Top to bottom, give the entries again exactly as written.

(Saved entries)
══════════════════════════════

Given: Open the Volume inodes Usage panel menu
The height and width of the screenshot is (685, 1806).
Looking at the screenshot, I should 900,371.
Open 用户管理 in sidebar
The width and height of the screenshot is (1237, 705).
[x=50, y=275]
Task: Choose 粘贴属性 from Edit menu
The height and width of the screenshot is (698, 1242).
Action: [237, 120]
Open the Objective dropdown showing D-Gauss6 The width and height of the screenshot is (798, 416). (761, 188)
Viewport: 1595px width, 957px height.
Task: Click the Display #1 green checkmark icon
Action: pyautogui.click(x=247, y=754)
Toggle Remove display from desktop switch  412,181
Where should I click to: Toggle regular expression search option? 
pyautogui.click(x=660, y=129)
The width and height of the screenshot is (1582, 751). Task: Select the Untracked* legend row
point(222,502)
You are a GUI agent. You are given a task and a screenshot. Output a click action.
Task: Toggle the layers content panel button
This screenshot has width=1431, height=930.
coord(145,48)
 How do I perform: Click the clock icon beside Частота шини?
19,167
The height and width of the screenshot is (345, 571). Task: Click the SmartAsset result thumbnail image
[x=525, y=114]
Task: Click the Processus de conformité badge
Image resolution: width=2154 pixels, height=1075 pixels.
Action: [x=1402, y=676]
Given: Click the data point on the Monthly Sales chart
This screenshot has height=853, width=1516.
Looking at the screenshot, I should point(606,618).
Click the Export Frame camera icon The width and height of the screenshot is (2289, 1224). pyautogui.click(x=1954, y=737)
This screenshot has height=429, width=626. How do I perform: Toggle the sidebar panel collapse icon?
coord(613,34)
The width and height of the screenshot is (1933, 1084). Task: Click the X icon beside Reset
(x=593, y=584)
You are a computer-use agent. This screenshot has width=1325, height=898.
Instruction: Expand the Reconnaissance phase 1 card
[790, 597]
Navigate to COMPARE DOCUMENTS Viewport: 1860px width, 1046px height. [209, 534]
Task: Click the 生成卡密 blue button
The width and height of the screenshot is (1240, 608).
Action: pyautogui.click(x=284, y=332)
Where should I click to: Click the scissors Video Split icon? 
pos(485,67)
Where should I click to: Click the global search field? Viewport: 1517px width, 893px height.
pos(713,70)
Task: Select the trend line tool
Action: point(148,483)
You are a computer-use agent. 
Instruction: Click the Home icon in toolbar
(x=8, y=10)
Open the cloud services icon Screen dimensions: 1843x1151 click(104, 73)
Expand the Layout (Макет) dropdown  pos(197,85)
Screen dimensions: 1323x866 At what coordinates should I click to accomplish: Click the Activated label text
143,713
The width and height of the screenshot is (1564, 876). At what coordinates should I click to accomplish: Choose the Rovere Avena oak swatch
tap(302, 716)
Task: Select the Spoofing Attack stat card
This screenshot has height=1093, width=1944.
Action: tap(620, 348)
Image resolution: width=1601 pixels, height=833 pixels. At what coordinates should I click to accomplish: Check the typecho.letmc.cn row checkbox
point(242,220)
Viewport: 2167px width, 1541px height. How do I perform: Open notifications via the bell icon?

══════════════════════════════

[PROBLEM SOLUTION]:
Given: Open the Volume inodes Usage panel menu
The height and width of the screenshot is (685, 1806).
Looking at the screenshot, I should 900,371.
Open 用户管理 in sidebar
The width and height of the screenshot is (1237, 705).
[x=50, y=275]
Task: Choose 粘贴属性 from Edit menu
The height and width of the screenshot is (698, 1242).
Action: [237, 120]
Open the Objective dropdown showing D-Gauss6 The width and height of the screenshot is (798, 416). (761, 188)
Viewport: 1595px width, 957px height.
Task: Click the Display #1 green checkmark icon
Action: pyautogui.click(x=247, y=754)
Toggle Remove display from desktop switch  412,181
Where should I click to: Toggle regular expression search option? 
pyautogui.click(x=660, y=129)
The width and height of the screenshot is (1582, 751). Task: Select the Untracked* legend row
point(222,502)
You are a GUI agent. You are given a task and a screenshot. Output a click action.
Task: Toggle the layers content panel button
This screenshot has width=1431, height=930.
coord(145,48)
 How do I perform: Click the clock icon beside Частота шини?
19,167
The height and width of the screenshot is (345, 571). Task: Click the SmartAsset result thumbnail image
[x=525, y=114]
Task: Click the Processus de conformité badge
Image resolution: width=2154 pixels, height=1075 pixels.
Action: [x=1402, y=676]
Given: Click the data point on the Monthly Sales chart
This screenshot has height=853, width=1516.
Looking at the screenshot, I should point(606,618).
Click the Export Frame camera icon The width and height of the screenshot is (2289, 1224). pyautogui.click(x=1954, y=737)
This screenshot has height=429, width=626. How do I perform: Toggle the sidebar panel collapse icon?
coord(613,34)
The width and height of the screenshot is (1933, 1084). Task: Click the X icon beside Reset
(x=593, y=584)
You are a computer-use agent. This screenshot has width=1325, height=898.
Instruction: Expand the Reconnaissance phase 1 card
[790, 597]
Navigate to COMPARE DOCUMENTS Viewport: 1860px width, 1046px height. [209, 534]
Task: Click the 生成卡密 blue button
The width and height of the screenshot is (1240, 608).
Action: pyautogui.click(x=284, y=332)
Where should I click to: Click the scissors Video Split icon? 
pos(485,67)
Where should I click to: Click the global search field? Viewport: 1517px width, 893px height.
pos(713,70)
Task: Select the trend line tool
Action: point(148,483)
You are a computer-use agent. 
Instruction: Click the Home icon in toolbar
(x=8, y=10)
Open the cloud services icon Screen dimensions: 1843x1151 click(104, 73)
Expand the Layout (Макет) dropdown  pos(197,85)
Screen dimensions: 1323x866 At what coordinates should I click to accomplish: Click the Activated label text
143,713
The width and height of the screenshot is (1564, 876). At what coordinates should I click to accomplish: Choose the Rovere Avena oak swatch
tap(302, 716)
Task: Select the Spoofing Attack stat card
This screenshot has height=1093, width=1944.
Action: tap(620, 348)
Image resolution: width=1601 pixels, height=833 pixels. At what coordinates should I click to accomplish: Check the typecho.letmc.cn row checkbox
point(242,220)
Viewport: 2167px width, 1541px height. How do I perform: Open notifications via the bell icon?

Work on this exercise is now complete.